● **Extracted text**:
────────

Highly spatial-temporal electrochemical profiling of molecules trafficking at a single mitochondrion in one living cell

Article

Liu, Kang; Wu, Lina; Ma, Yuanyuan; Chen, Desheng; Liu, Rujia; Zhang, Xiaobo; Jiang, Dechen; Pan, Rongrong

Nanjing University; Nanjing Normal University; Chinese Academy of Sciences; University of Chinese Academy of Sciences, CAS

PROCEEDINGS OF THE NATIONAL ACADEMY OF SCIENCES OF THE UNITED STATES OF AMERICA

0027-12938

10.1073/pnas.2424591122

2025-03-20

Simultaneous profiling of multiple molecules trafficking at a single organelle and the surrounding cytosol within a living cell is crucial for elucidating their functions, necessitating advanced techniques that provide high spatial-temporal resolution and molecule specificity. In this study, we present an electrochemical nanodevice based on a 0-nanopipette designed to coanalyze calcium ions (Ca2+) and reactive oxygen species (ROS) at a single mitochondrion and its surrounding cytosol, thereby enhancing our understanding of their trafficking within the signaling pathways of cellular autophagy. Two independent nanosensors integrated within the channels of the 0-nanopipette spatially isolate a single target mitochondrion from the cytosol and simultaneously measure the release of Ca2+ and ROS with high spatial-temporal resolution. Dynamic tracking reveals the direct trafficking of lysosomal Ca2+to the mitochondrion rather than to the cytosol, which triggers ROS-induced ROS release within the mitochondria. Furthermore, highly temporal and concurrent observations revealed a second burst of Ca2+ in both the mitochondrion and the cytosol, which is not consistent with the change in ROS. These dynamic data elucidate the potential role of a beneficial feedback loop between the Ca2+ signaling pathway and the subsequent generation of mitochondrial ROS in ML-SA-induced autophagy. More importantly, this innovative platform facilitates detailed profiling of the molecular interactions between trafficking molecules within the mitochondria and the adjacent cytosolic environment, which is hardly realized using the current superresolution optical microscopy.

────────

● **What this exercise asks**:
a. In the mitochondrion abstract, which two kinds of molecules is the nanodevice built to analyze together?
b. Translate this sentence from the mitochondrion abstract into Spanish: "These dynamic data elucidate the potential role of a beneficial feedback loop between the Ca2+ signaling pathway and the subsequent generation of mitochondrial ROS in ML-SA-induced autophagy."

● **Data listing**:
────────

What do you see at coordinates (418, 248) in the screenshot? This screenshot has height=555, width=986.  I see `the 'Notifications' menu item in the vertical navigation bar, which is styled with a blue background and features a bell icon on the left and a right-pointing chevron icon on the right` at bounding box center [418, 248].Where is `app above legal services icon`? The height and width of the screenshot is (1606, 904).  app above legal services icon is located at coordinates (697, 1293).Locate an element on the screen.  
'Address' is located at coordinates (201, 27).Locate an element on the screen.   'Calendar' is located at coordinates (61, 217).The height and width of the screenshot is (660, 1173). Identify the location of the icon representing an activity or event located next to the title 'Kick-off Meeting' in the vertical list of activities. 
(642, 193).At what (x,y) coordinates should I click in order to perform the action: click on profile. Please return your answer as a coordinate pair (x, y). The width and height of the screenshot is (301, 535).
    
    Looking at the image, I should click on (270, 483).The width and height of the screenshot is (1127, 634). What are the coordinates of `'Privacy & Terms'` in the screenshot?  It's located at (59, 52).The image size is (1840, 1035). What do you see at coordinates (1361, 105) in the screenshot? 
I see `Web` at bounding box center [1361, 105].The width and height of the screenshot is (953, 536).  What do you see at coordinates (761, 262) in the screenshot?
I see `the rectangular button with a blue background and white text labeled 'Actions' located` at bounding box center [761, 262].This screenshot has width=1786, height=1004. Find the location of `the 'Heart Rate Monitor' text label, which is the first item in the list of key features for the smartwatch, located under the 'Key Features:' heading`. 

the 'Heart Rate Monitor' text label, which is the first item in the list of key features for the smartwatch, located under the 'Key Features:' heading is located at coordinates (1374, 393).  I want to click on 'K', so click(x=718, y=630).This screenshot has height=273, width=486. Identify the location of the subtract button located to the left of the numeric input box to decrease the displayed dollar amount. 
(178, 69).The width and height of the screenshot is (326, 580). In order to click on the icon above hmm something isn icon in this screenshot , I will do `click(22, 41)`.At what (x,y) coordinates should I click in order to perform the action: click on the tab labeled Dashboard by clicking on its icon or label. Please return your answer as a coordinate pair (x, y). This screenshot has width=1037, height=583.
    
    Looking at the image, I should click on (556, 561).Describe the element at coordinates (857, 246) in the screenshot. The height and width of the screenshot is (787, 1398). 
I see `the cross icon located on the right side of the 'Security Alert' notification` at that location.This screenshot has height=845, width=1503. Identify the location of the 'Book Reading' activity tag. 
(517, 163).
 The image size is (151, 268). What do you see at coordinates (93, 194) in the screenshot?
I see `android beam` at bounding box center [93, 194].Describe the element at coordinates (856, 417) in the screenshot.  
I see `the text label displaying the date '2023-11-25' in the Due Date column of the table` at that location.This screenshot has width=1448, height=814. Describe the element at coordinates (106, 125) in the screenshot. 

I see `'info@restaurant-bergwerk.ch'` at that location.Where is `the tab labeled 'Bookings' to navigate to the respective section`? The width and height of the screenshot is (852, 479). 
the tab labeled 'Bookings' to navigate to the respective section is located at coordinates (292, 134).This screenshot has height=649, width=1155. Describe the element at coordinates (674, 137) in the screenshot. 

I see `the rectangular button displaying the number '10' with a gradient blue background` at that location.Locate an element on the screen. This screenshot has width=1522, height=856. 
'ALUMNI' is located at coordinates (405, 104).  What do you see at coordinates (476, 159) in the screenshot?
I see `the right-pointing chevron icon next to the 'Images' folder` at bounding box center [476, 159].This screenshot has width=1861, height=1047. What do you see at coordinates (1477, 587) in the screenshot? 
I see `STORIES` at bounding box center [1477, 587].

────────

● **Solutions per task**:
a. Calcium ions (Ca2+) and reactive oxygen species (ROS).

b. Estos datos dinámicos dilucidan el posible papel de un circuito de retroalimentación beneficioso entre la vía de señalización del Ca2+ y la posterior generación de ROS mitocondriales en la autofagia inducida por ML-SA.